Apesar da fala de seu presidente, os Estados Unidos ainda dependem do petróleo produzido no exterior, inclusive no Oriente Médio. De acordo com dados da Energy Information Administration (EIA), o país importou 6,725 milhões de bopd na última semana, sendo 271 mil bopd da Arábia Saudita.
Até o fechamento desta matéria, Trump aguardava o desfecho de investigações e de um retorno da Arábia Saudita para saber como proceder na retaliação aos ataques. Embora um grupo rebelde do Iêmen tenha assumido a autoria, as principais suspeitas recaem sobre o Irã, cujo governo ainda não se manifestou sobre o assunto.
“Lembram-se de quando Irã derrubou um drone alegando que o equipamento estava em seu espaço aéreo, quando, na realidade, não estava nem próximo disso? Eles se ativeram fortemente a essa versão sabendo que se tratava de uma grande mentira. Agora afirmam que não têm nada a ver com o ataque à Arábia Saudita.

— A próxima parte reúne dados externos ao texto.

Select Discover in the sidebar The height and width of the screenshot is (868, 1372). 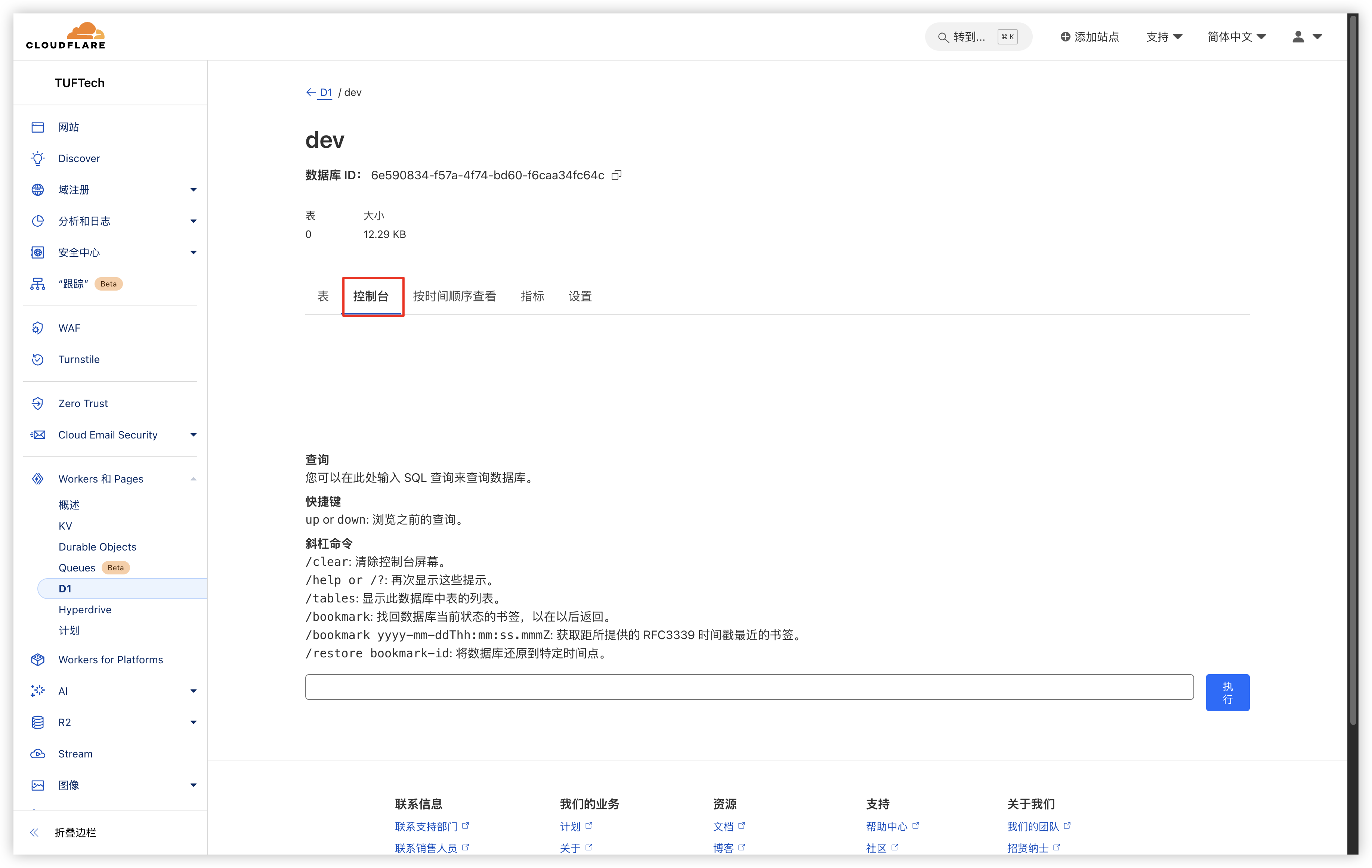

Veremos…”, provocou o presidente em sua conta na rede social.
Ontem, o ministro de Energia da Arábia Saudita, príncipe Abdulaziz bin Salman, afirmou, via Twitter, que os ataques às instalações da Saudi Aramco são uma ameaça à economia global e pediu que a comunidade internacional se mobilize para preservar o fornecimento energético ante novas ameaças de ataques terroristas. Segundo o governo, parte do declínio da produção saudita será compensado por estoques mantidos pelo país.